Nonprofits Need to Innovate, Collaborate to Survive Inflation

Charles Evdos, executive director of RISE Life Services, speaks about the new partnership at a news conference on Dec. 17. (Photo by Briana Bonfiglio)

It will come as no surprise that this year’s greatest challenges have been inflation-related, as well as persistent new hiring and staff retention difficulties. Like many in the nonprofit industry, specifically in our sector, RISE Life Services operates on a fixed budget, primarily funded by the State of New York. Amidst the looming recession and widely felt financial strain across the economy, our most significant concern is reductions in our budgetary allotment from the state. 

RISE Life Services provides vital services to those with developmental disabilities, autism spectrum disorder, as well as mental health, substance abuse, and supplemental nutrition services. The positions held by our outstanding workforce are equally intensive as they are physically tolling. To fill openings and retain those currently in positions, in fact, RISE Life Services, and others like us, are in desperate need of an increase in budget for salaries and wages. State officials recognized this in 2022 and provided us with a measurable cost of living increase in the budget, but inflation has, essentially, wiped away the gains. 

Our workforce is made up of essential employees, largely middle class who are feeling the pinch of inflation the most. Their salary levels are lower than other essential employees in the state. New York State needs to afford these individuals, who provide life-changing and oft life-saving services, a livable $20 per-hour wage. 
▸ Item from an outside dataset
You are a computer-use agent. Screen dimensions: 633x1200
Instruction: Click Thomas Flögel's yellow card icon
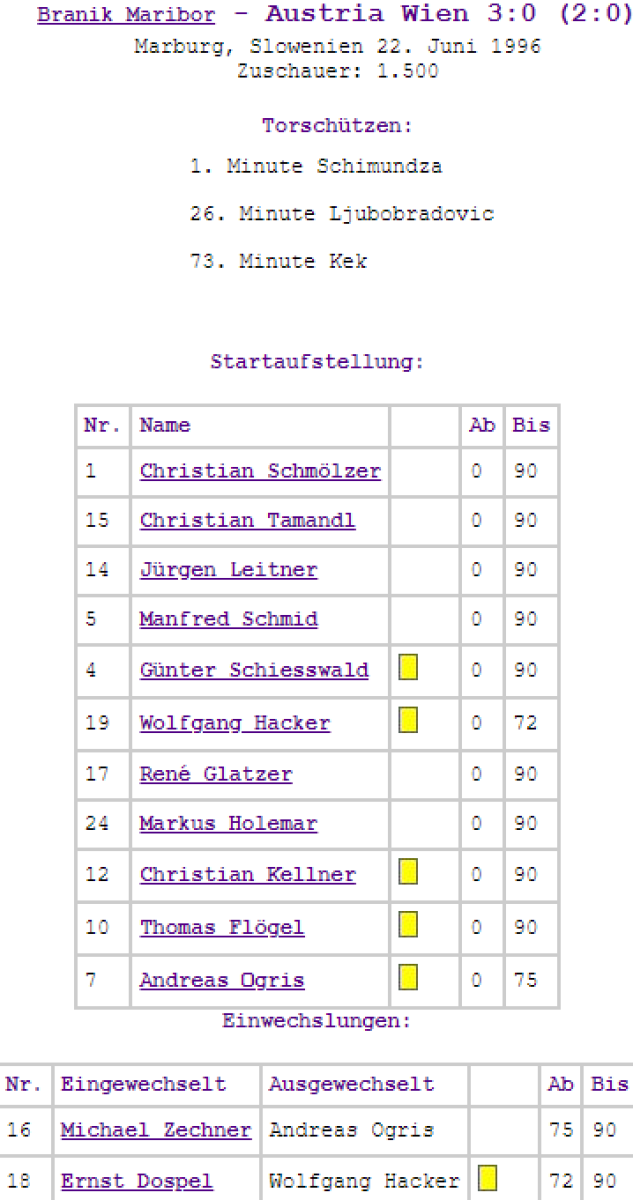tap(408, 925)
An agency like ours is a nonprofit, yes, but must be run like a business. Along with my fellow administrators at RISE Life Services, we have taken a strategic approach to plan for the future. We have been critical when needed, proactively changing our practices to adjust to the ever-changing needs of our consumers. When you are not adapting, you are declining, which is why RISE always remains open to change and open to evolution, with the goal of providing the best services to the vulnerable population we serve. 

Moving forward, our sector needs more cohesion, when possible. There are many service providers in our region, and given skyrocketing costs, I have been advocating for service sharing. While I understand the need for protections for consumers and our workforce, certain regulations in the state stifle innovation.

Nonprofits do tremendously challenging work, and each of us has our strengths. Collaboration with others in our industry is a key to sustainability. We must recognize each other, what our strengths and weaknesses are, and how each of us can work together to create a symbiotic ecosystem of service providers. 

It is also critical that as industries change, the regulatory agencies and lawmakers take note, which is one of the many reasons I have been an advocate for our organization and our sector at-large. This means streamlining funding, like the New York State Pass-Through Funds through one source, be it OPWDD, OMH, or another. I also believe managed care is the wrong direction for New York. Agencies in this field need to be carved out, should New York State move in this direction.  

Finally, we have various funding streams, with different methodologies, and it creates a financial burden. Having a singular, more predictable, and consistent funding stream will allow agencies like ours to operate more effectively, the way any other business would. By affording agencies like RISE the ability to operate like a business, it is possible for them to be revenue-producing and more self-sufficient. This may be an out-of-the-box thought, but it is our duty as service providers and nonprofit organizations to continue to advance our industry, for the benefit of the individuals we serve.

Charles Evdos is executive director of Riverhead-based RISE Life Services.